# Trackmania Nations - Hänger beim Ladebildschirm



## Masterchief79 (6. April 2010)

*Trackmania Nations - Hänger beim Ladebildschirm*

Hey Jungs,

habe grade mal TM Nations ESWC und Forever auf meinem Notebook installiert und kriege die nicht so richtig zum laufen.
Beide Games, sowie der Grafiktreiber des Notebooks (für X3100 GMA965) sind auf den neuesten Stand gebracht worden.


Mein Problem nun: Die Games starten, doch dann hängt er sich praktisch beim Ladebildschirm auf. Ich komme auch gar nicht erst bis zur Vorschau, nur bis zu diesem Bildschirm wo unten rechts in der Ecke steht "Bitte Warten".
Also das Spiel stürzt ab. Das Book läuft weiterhin ganz normal.
Beenden kann ich dann nur über den Taskmanager.
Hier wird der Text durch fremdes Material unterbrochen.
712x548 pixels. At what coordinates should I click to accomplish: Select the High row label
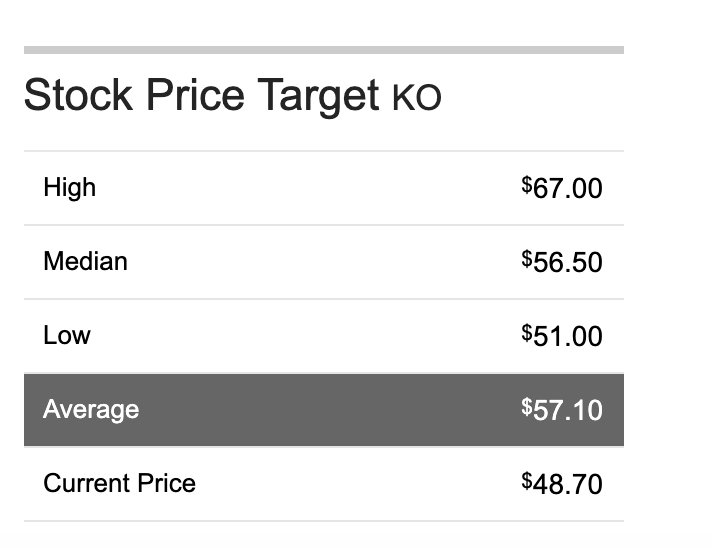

Was aber komisch ist, ist dass beide Games jeweils nach dem Update ein Mal startbar waren und ich konnte auch zocken. Beim erneuten Startversuch selbes Problem.

PS: Ist Windows XP drauf.

Ich hoffe ihr könnt mir helfen


----------



## i3810jaz (7. April 2010)

*AW: Trackmania Nations - Hänger beim Ladebildschirm*

check mal dein pc auf viren vielleicht hilfts ja und benchmarke ihn mal (wenn er instabil ist muss er mähmlich nicht gleich ausgehen)


----------



## Masterchief79 (16. April 2010)

*AW: Trackmania Nations - Hänger beim Ladebildschirm*

Update: Hab einfach Win7 draufgeschmissen und nu läuft alles perfekt!
Kann also zu


----------